#### Work instruction:
All records should be written out again exactly.

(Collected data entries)
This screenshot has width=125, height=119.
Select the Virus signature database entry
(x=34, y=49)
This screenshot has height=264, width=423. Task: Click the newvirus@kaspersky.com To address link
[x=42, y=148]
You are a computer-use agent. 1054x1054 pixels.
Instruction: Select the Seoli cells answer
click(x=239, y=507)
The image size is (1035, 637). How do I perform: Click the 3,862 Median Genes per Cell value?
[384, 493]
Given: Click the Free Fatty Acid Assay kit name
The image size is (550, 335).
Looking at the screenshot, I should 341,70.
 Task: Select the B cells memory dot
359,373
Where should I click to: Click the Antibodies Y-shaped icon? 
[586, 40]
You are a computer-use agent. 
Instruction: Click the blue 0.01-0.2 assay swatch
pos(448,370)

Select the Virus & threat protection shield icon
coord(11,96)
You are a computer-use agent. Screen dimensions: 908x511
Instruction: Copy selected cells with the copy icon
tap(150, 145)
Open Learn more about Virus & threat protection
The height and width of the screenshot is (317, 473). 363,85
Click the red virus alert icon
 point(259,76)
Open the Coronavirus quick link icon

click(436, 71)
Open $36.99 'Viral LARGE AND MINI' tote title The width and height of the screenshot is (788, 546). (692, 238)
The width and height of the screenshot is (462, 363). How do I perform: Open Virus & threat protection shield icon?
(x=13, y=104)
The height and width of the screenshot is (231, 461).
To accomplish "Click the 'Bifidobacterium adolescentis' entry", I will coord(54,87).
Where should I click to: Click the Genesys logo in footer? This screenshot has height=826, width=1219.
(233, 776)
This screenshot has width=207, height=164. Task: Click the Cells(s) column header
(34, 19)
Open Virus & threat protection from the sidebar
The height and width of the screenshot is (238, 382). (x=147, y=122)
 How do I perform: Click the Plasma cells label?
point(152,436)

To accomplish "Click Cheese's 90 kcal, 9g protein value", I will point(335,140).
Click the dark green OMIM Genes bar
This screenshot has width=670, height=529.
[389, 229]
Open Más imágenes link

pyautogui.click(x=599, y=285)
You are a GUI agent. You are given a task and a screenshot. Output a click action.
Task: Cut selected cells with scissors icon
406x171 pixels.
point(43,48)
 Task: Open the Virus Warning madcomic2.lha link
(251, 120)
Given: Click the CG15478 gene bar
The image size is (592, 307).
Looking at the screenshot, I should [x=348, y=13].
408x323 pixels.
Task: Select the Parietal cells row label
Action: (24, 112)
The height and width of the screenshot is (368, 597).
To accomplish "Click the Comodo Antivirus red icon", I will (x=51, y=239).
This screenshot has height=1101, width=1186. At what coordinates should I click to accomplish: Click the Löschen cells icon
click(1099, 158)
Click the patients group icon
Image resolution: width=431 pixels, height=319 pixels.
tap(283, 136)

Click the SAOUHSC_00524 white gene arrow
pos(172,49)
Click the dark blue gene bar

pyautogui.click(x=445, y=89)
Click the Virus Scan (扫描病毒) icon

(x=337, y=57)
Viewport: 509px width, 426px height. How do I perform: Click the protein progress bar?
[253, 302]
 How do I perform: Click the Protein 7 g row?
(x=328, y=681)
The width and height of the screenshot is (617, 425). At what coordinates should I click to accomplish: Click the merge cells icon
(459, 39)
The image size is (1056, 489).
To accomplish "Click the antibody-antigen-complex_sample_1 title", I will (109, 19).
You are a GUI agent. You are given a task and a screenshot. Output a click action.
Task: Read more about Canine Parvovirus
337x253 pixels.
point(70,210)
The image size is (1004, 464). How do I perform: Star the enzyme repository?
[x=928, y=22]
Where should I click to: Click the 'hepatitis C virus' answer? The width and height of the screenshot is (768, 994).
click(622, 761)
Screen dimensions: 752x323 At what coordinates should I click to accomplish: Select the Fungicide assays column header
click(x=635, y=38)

#### Finished exercise:
This screenshot has width=125, height=119.
Select the Virus signature database entry
(x=34, y=49)
This screenshot has height=264, width=423. Task: Click the newvirus@kaspersky.com To address link
[x=42, y=148]
You are a computer-use agent. 1054x1054 pixels.
Instruction: Select the Seoli cells answer
click(x=239, y=507)
The image size is (1035, 637). How do I perform: Click the 3,862 Median Genes per Cell value?
[384, 493]
Given: Click the Free Fatty Acid Assay kit name
The image size is (550, 335).
Looking at the screenshot, I should 341,70.
 Task: Select the B cells memory dot
359,373
Where should I click to: Click the Antibodies Y-shaped icon? 
[586, 40]
You are a computer-use agent. 
Instruction: Click the blue 0.01-0.2 assay swatch
pos(448,370)

Select the Virus & threat protection shield icon
coord(11,96)
You are a computer-use agent. Screen dimensions: 908x511
Instruction: Copy selected cells with the copy icon
tap(150, 145)
Open Learn more about Virus & threat protection
The height and width of the screenshot is (317, 473). 363,85
Click the red virus alert icon
 point(259,76)
Open the Coronavirus quick link icon

click(436, 71)
Open $36.99 'Viral LARGE AND MINI' tote title The width and height of the screenshot is (788, 546). (692, 238)
The width and height of the screenshot is (462, 363). How do I perform: Open Virus & threat protection shield icon?
(x=13, y=104)
The height and width of the screenshot is (231, 461).
To accomplish "Click the 'Bifidobacterium adolescentis' entry", I will coord(54,87).
Where should I click to: Click the Genesys logo in footer? This screenshot has height=826, width=1219.
(233, 776)
This screenshot has width=207, height=164. Task: Click the Cells(s) column header
(34, 19)
Open Virus & threat protection from the sidebar
The height and width of the screenshot is (238, 382). (x=147, y=122)
 How do I perform: Click the Plasma cells label?
point(152,436)

To accomplish "Click Cheese's 90 kcal, 9g protein value", I will point(335,140).
Click the dark green OMIM Genes bar
This screenshot has width=670, height=529.
[389, 229]
Open Más imágenes link

pyautogui.click(x=599, y=285)
You are a GUI agent. You are given a task and a screenshot. Output a click action.
Task: Cut selected cells with scissors icon
406x171 pixels.
point(43,48)
 Task: Open the Virus Warning madcomic2.lha link
(251, 120)
Given: Click the CG15478 gene bar
The image size is (592, 307).
Looking at the screenshot, I should [x=348, y=13].
408x323 pixels.
Task: Select the Parietal cells row label
Action: (24, 112)
The height and width of the screenshot is (368, 597).
To accomplish "Click the Comodo Antivirus red icon", I will (x=51, y=239).
This screenshot has height=1101, width=1186. At what coordinates should I click to accomplish: Click the Löschen cells icon
click(1099, 158)
Click the patients group icon
Image resolution: width=431 pixels, height=319 pixels.
tap(283, 136)

Click the SAOUHSC_00524 white gene arrow
pos(172,49)
Click the dark blue gene bar

pyautogui.click(x=445, y=89)
Click the Virus Scan (扫描病毒) icon

(x=337, y=57)
Viewport: 509px width, 426px height. How do I perform: Click the protein progress bar?
[253, 302]
 How do I perform: Click the Protein 7 g row?
(x=328, y=681)
The width and height of the screenshot is (617, 425). At what coordinates should I click to accomplish: Click the merge cells icon
(459, 39)
The image size is (1056, 489).
To accomplish "Click the antibody-antigen-complex_sample_1 title", I will (109, 19).
You are a GUI agent. You are given a task and a screenshot. Output a click action.
Task: Read more about Canine Parvovirus
337x253 pixels.
point(70,210)
The image size is (1004, 464). How do I perform: Star the enzyme repository?
[x=928, y=22]
Where should I click to: Click the 'hepatitis C virus' answer? The width and height of the screenshot is (768, 994).
click(622, 761)
Screen dimensions: 752x323 At what coordinates should I click to accomplish: Select the Fungicide assays column header
click(x=635, y=38)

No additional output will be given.